Oslo meeting - minutes
WP5 presentation
Deliverables
- It is necessary to resubmit D1.2.1 (ARC Service) because things have evolved since the last submission.
- D2.1: the final version is planned for M28. Same situation for the Cookbook. The communication deliverable will be more like a draft by the end of the year.
- D3.1.1 (blueprint): it is currently a draft, some elements have been delivered on github (part documentation, part code). Now final is planned for M28, but it will be a good thing to begin to deploy the services before M27.
- D1.5 (Guidelines and best practise): it is necessary to have a discussion around the document in order to move forward (during this hackathon and the next one). There is a possible overlap with other deliverables (especially the deliverable on architecture). It is intended to focus the guidelines on the experience and practise of integrating and reusing.
Budget
- The staff cost for Sweden is around 100%. A transfer from other parts of the budget is proposed.
- Subcontracting: Insee (security audits for ARC, Relais and PXWeb ; for Relais and PXWeb it is necessary to tell Insee when the code is stable), Istat
(Relais is a little bit monolithic, the idea of the subcontracting is to break Relais in smaller pieces, then subcontracting is about Relais architecture. Not all the budget will be used), Norway (most of the money is still not used, plan to use it for the Google platform)
Communication actions
In the near future, there are 2 conferences:
- NTTS, the deadline for abstract is in november.

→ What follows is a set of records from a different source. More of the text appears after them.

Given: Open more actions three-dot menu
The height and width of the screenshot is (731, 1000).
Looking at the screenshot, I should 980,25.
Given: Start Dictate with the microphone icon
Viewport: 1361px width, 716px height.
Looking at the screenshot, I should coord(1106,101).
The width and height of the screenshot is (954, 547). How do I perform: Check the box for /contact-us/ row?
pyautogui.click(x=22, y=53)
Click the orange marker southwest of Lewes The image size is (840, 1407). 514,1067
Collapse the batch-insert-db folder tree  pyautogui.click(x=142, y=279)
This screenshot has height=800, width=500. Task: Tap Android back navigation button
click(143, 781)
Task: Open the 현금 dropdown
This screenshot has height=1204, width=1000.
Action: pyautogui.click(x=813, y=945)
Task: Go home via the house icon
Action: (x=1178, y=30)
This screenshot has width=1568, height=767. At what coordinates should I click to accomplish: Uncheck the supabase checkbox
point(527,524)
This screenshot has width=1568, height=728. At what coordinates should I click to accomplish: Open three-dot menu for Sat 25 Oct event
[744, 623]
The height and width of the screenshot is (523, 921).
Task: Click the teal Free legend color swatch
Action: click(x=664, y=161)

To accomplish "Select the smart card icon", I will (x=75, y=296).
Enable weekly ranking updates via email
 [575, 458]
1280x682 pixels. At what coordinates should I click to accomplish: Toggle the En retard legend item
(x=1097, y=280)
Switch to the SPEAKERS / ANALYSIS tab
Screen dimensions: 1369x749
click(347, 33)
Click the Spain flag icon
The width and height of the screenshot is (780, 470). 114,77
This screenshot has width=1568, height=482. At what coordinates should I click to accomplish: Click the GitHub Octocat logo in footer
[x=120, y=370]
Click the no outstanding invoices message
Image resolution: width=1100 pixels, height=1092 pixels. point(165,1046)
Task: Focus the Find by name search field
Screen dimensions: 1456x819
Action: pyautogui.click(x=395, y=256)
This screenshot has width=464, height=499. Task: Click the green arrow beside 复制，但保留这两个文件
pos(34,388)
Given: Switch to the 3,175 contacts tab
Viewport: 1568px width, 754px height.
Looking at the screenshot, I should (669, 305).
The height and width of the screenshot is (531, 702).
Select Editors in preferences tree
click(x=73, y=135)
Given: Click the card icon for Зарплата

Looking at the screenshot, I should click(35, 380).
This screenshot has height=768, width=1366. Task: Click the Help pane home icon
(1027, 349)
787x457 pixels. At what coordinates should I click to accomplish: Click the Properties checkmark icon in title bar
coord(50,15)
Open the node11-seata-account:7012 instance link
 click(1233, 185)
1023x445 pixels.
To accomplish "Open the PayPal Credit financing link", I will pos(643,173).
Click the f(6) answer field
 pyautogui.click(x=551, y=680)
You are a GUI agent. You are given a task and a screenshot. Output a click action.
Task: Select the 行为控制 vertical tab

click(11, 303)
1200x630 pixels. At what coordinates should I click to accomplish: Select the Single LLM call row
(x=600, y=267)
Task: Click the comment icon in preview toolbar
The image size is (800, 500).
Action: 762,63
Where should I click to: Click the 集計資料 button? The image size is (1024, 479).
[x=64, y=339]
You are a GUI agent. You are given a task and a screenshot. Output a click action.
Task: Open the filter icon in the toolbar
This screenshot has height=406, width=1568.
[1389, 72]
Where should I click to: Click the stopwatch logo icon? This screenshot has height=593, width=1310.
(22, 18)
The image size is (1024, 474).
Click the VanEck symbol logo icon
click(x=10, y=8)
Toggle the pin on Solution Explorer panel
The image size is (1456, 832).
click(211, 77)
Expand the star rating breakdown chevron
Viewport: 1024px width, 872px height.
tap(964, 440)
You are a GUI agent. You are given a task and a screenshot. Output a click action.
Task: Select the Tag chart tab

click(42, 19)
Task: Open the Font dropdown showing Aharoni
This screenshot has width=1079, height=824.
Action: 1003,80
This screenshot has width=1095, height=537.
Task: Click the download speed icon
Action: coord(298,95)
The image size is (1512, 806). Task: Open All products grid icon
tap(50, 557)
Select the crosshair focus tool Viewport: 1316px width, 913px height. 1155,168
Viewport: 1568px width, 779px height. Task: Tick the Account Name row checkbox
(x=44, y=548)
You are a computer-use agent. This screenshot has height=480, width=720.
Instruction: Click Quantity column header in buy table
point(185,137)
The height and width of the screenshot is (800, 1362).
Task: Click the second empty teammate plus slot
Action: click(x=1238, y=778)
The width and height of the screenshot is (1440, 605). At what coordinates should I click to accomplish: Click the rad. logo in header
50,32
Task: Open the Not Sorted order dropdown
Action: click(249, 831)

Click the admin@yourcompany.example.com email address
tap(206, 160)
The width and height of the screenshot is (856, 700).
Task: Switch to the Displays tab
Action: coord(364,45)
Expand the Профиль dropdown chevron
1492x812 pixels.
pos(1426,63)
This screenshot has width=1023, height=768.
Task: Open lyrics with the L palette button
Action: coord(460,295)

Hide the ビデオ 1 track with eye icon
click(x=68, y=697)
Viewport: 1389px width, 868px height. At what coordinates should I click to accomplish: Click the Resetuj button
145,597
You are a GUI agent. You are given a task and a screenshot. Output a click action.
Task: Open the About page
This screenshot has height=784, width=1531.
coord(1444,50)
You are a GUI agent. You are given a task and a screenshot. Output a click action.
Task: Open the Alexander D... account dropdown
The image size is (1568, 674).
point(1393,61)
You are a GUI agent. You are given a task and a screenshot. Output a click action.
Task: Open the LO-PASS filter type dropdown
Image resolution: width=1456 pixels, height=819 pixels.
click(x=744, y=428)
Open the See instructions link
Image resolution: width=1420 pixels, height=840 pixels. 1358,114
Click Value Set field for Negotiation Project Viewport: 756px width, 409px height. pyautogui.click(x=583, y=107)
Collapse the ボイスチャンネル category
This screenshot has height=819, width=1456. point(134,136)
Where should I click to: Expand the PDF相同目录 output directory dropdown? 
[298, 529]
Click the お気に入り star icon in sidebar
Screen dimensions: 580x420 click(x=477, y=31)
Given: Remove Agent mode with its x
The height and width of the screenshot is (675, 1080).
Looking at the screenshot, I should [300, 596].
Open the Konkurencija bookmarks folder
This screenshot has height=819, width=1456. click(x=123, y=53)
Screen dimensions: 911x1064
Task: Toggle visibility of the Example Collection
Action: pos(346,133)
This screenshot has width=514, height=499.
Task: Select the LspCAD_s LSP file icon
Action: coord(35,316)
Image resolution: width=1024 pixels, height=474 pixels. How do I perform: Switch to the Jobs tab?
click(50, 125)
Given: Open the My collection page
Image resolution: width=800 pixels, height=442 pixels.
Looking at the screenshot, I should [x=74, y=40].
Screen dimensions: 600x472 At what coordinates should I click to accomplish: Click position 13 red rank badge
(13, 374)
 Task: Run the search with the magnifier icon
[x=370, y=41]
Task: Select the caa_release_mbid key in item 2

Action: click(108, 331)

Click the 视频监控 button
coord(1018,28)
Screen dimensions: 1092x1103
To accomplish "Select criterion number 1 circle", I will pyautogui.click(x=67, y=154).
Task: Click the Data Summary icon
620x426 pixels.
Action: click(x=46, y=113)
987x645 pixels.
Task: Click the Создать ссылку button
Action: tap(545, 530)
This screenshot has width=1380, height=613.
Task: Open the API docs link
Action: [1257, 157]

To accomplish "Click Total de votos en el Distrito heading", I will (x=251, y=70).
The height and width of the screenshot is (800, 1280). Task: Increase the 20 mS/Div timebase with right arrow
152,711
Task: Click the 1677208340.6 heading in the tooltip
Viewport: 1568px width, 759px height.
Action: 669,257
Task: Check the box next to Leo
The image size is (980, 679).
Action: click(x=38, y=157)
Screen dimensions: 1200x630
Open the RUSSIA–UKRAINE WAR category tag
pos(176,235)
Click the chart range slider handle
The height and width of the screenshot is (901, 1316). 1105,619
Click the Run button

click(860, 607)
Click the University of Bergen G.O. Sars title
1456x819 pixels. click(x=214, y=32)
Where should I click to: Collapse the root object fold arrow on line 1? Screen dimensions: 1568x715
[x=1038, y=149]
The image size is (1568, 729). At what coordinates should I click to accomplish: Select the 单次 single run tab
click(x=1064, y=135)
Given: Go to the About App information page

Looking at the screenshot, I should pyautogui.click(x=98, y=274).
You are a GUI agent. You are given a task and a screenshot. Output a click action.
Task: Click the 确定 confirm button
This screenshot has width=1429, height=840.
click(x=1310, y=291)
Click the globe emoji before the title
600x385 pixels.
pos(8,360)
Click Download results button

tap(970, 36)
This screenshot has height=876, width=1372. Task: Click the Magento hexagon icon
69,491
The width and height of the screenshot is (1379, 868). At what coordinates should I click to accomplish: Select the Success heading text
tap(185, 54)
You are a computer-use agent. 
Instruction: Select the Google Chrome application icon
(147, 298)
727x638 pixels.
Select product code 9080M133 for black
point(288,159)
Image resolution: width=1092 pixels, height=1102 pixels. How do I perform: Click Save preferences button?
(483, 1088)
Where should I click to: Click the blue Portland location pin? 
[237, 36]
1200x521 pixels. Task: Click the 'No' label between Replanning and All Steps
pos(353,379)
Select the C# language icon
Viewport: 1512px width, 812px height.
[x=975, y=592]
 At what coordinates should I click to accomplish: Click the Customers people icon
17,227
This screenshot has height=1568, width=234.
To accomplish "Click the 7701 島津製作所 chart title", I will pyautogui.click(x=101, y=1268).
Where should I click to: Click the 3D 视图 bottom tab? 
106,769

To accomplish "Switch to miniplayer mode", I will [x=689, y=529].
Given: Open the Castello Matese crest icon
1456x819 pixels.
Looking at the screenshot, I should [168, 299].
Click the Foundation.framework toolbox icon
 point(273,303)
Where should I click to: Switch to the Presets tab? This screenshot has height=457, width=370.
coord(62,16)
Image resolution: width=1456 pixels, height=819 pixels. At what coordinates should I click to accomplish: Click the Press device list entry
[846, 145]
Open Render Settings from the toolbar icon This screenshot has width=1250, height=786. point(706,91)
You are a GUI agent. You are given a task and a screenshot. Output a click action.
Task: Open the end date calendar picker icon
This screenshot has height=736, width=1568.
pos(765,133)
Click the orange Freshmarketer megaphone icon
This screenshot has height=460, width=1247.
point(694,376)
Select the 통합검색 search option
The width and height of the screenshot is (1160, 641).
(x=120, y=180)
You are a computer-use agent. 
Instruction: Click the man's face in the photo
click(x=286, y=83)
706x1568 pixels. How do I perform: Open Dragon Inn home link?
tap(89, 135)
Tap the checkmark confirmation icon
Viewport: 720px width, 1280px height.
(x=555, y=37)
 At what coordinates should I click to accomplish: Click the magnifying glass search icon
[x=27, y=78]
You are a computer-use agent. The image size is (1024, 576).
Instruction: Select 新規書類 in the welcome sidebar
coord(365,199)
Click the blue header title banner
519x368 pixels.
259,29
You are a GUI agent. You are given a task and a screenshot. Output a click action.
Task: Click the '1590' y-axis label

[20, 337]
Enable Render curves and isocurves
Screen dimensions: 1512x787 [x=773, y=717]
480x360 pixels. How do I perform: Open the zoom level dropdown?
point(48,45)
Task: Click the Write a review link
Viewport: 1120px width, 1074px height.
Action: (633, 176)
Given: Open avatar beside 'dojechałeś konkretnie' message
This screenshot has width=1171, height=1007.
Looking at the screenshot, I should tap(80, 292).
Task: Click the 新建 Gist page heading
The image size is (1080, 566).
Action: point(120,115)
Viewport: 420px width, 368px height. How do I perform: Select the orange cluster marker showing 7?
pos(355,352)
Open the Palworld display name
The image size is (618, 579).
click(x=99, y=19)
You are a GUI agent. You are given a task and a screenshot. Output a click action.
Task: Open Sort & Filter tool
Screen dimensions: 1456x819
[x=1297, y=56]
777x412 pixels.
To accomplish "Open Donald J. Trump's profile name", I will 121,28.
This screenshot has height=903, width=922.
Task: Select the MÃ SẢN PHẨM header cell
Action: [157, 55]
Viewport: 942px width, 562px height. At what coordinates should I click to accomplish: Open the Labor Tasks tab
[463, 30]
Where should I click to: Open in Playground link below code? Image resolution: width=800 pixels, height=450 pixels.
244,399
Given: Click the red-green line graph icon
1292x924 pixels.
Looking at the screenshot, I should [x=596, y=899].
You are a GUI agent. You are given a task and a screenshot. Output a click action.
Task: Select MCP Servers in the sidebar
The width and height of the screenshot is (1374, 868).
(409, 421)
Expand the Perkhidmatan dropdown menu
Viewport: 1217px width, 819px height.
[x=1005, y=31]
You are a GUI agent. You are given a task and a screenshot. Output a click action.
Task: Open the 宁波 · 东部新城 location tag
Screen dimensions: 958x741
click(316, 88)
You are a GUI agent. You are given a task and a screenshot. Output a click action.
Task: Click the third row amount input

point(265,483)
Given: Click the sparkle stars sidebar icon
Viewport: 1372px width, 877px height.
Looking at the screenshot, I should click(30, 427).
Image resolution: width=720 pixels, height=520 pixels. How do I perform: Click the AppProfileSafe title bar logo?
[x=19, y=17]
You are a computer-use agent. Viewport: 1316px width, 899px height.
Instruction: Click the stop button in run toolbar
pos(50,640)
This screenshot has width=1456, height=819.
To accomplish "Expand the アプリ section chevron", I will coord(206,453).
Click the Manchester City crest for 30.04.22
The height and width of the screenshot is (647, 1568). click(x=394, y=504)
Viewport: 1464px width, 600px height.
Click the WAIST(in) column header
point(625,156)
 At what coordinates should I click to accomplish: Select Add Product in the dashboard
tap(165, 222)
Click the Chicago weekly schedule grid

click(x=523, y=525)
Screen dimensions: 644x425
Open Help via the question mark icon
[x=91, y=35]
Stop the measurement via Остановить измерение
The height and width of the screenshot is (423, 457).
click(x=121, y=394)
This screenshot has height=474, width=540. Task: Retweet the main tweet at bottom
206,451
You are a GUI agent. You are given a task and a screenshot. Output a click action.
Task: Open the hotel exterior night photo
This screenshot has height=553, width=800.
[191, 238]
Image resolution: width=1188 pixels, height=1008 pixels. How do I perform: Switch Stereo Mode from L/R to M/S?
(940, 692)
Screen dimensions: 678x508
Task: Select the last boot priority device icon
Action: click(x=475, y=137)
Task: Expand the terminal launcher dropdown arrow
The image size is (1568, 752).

- ModernStat Workshop, the deadline for abstract is in september.
Other topics
Will the next hackathon be multi-located ? Yes, it is a possibility.
Lisbon workshop
The objective is to invite beyond the ESS, but there is the question of the budget. The UNECE was willing to help with the budget for inviting people if it is a CSPA event. It is necessary to check that this offer is always on the table. The ESSNet on its own doesn’t have the budget for inviting 50 people. We can plan to invite some influencers, the others will have to pay for their participation.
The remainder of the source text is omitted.